Castro MCM et al. (2006) High-efficiency short daily haemodialysis—morbidity and mortality rate in a long-term study. Nephrol Dial Transplant 21: 2232–2238

Conventional hemodialysis protocols for end-stage renal disease (ESRD) usually comprise thrice-weekly in-center sessions. Evidence is accumulating that more-frequent dialysis might offer advantages in terms of reduced morbidity and mortality.

Researchers at the University of São Paulo carried out a prospective observational study of high-efficiency short daily hemodialysis (SDHD) in 26 patients with a mean age of 35.6 years. Glomerulonephritis was the main cause of ESRD. SDHD using a high-flux polysulfone dialyzer was carried out six times a week in 1.5–2 h sessions.

The mean duration of SDHD treatment was 33.6 months and patient survival was 100%. Complication rates with regard to vascular access (89% of patients were dialyzed via native arteriovenous fistulae) were very low (0.04 failures/patient-year). For the 15 patients remaining on SDHD beyond 36 months, vascular access survival was 89%. Rates of non-vascular-access-related morbidity associated with long-term SDHD were low; 0.27 hospitalizations/patient-year and 1.24 days of hospitalization/patient-year were recorded.

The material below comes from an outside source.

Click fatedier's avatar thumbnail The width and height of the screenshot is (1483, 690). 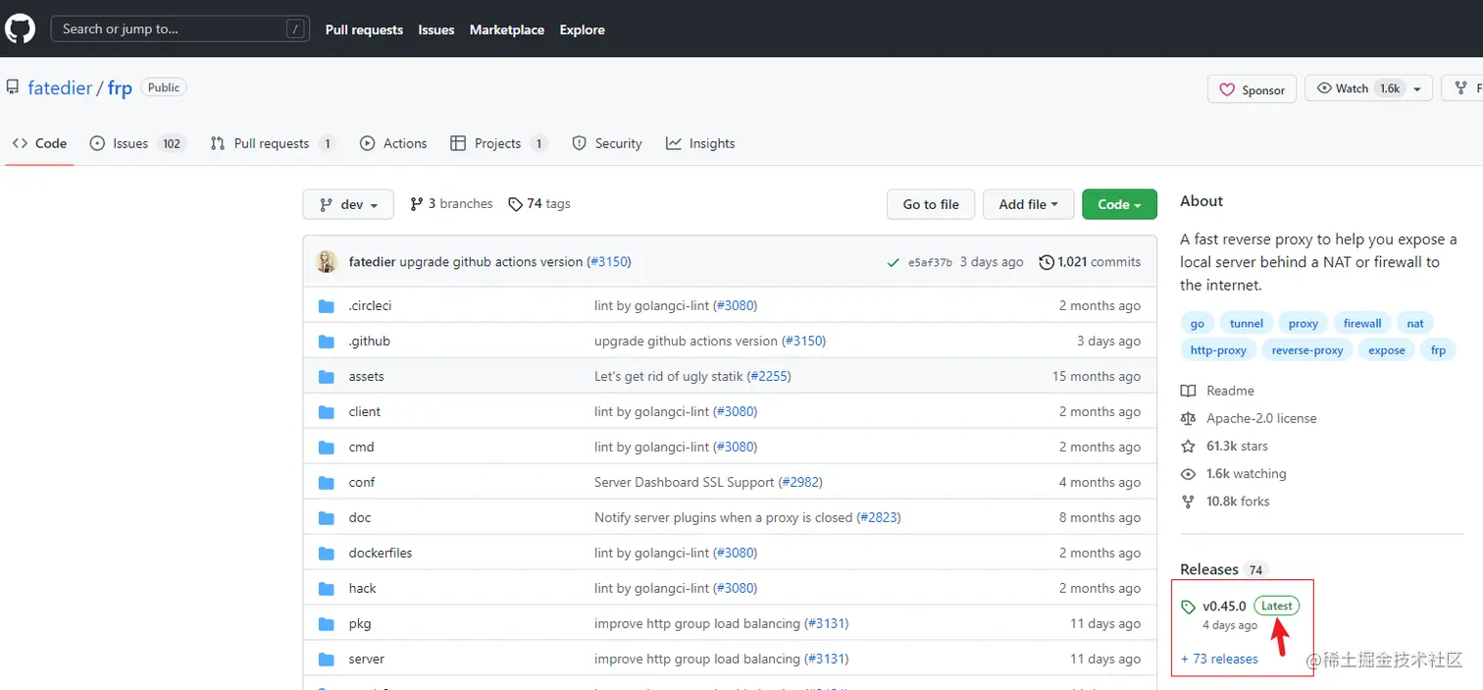pyautogui.click(x=327, y=262)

The researchers conclude that SDHD might be a suitable alternative to conventional hemodialysis for patients with ESRD. The investigators highlight the fact that the population studied was relatively young and had few comorbidities; however, as SDHD can be completed in shorter sessions, allowing a higher level of social and professional integration, younger individuals wishing to undertake regular work might prove ideal candidates for this dialysis modality.